RuntimeError: one of the variables needed for gradient computation has been modified by an inplace operation V2

Rens · September 16, 2020, 1:53pm

I saw similar topic but I don’t get why my code contains an inplace operation.

code:

l = self.backward()

with:

def backward(self):
     transitions = self.replay_memory.sample(self.batch_size)
        
        batch = Transition(*zip(*transitions))
            
        a_batch = torch.cat(batch.action).to(self.device) # [BS x 1]
        cs_batch = torch.stack(batch.state).to(self.device)    # [BS x state_size]
        ns_batch = torch.stack(batch.next_state).to(self.device) # [BS x state_size]
        r_batch = torch.tensor(np.expand_dims(np.array(batch.reward),1), dtype=torch.float).to(self.device)  # [BS x 1]

# STEP 2: PREDICTIONS
        pred = self.calc_pred(cs_batch, a_batch)
        
        
        # STEP 3: TARGETS
        with torch.no_grad():
            target = self.calc_target(ns_batch, r_batch)
            
            
        
        # STEP 4: LOSS
        loss = self.calc_loss(pred, target)   # [BS x 1]
        
        
        
        loss = loss.mean()

    # STEP 5: TRAIN
     
            
   
       self.optimizer.zero_grad()
       loss.backward()
          
        self.optimizer.step()
 return loss

With

          
    def calc_pred(self, cs_batch, a_batch):
        
        if self.noisy:
            
                self.network.sample_noise()
        
       
        pred = self.network(cs_batch).gather(1, a_batch)
        
        return pred

And also:

 def calc_target(self, ns_batch, r_batch):

    if self.double:
                
                if self.noisy:
                    self.network.sample_noise()
                    self.target_network.sample_noise()
                next_Q = self.network(ns_batch)
                max_a = next_Q.max(1)[1].unsqueeze(1)
                Q_target = self.target_network(ns_batch).gather(1, max_a)
    target = r_batch + (self.gamma ** self.multi_step_n) * Q_target    
              
return target

and loss function:


def calc_loss(self, pred, target):
loss = F.mse_loss(pred, target, reduction='none')
            
 return loss

This works if am not using a noisy network.

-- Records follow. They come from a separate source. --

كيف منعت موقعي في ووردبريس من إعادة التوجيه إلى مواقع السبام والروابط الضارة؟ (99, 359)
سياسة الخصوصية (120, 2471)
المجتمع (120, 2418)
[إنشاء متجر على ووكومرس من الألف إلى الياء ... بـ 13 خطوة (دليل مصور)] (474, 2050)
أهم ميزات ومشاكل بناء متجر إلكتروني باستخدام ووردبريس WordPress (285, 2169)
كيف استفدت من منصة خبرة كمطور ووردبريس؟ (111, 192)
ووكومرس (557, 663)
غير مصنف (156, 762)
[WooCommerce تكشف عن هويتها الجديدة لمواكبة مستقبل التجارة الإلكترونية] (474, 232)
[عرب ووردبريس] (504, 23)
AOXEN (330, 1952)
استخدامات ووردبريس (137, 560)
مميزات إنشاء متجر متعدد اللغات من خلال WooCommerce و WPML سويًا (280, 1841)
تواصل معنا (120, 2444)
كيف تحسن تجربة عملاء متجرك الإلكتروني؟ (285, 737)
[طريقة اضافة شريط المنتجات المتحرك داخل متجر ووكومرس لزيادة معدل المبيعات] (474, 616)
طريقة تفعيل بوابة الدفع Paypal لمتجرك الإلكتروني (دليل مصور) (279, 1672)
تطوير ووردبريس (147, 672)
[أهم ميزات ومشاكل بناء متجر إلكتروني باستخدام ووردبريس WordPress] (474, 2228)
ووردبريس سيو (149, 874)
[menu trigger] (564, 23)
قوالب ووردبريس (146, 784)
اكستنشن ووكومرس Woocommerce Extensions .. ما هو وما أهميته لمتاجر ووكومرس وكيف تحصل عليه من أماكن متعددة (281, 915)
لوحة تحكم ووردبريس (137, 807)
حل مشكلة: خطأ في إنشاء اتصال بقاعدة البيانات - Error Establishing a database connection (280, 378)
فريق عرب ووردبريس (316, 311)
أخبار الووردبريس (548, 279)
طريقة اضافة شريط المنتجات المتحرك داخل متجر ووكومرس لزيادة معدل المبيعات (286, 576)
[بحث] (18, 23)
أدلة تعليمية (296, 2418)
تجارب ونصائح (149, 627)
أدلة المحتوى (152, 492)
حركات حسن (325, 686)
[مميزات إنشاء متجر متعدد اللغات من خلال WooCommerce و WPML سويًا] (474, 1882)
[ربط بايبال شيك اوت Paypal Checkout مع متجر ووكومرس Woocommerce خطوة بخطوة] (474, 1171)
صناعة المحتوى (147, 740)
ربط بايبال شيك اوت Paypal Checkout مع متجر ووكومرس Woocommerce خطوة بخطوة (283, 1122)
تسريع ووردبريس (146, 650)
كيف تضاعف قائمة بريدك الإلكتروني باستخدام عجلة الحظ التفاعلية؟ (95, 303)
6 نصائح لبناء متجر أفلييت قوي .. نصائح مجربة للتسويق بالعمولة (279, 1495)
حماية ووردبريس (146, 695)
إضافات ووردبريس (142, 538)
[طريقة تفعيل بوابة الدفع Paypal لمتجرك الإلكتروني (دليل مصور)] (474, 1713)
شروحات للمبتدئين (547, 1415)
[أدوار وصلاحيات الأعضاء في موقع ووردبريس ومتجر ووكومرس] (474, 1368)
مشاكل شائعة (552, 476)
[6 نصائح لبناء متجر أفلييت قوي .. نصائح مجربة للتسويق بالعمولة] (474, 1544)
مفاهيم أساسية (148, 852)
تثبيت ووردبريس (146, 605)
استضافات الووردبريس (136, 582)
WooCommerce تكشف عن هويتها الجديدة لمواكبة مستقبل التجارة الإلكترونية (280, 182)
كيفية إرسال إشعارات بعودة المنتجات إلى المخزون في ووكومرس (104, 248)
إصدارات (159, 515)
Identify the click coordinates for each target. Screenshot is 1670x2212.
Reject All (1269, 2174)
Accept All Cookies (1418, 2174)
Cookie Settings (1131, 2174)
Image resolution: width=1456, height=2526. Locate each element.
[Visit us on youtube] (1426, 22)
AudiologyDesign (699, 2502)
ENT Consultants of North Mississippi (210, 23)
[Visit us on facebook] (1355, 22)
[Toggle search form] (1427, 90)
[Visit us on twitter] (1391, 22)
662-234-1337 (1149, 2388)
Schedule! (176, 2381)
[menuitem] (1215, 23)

However, when using noisy (self.noisy = True) it returns the following error:

RuntimeError: one of the variables needed for gradient computation has been modified by an inplace operation: [torch.FloatTensor [5]] is at version 1003; expected version 1002 instead. Hint: the backtrace further above shows the operation that failed to compute its gradient. The variable in question was changed in there or anywhere later. Good luck!

However, I do not change any variables in my code whenever I use my noisy network? I have used the noisy network also in another piece of code were I do not get the error, so I do not think the error is in that part of the code.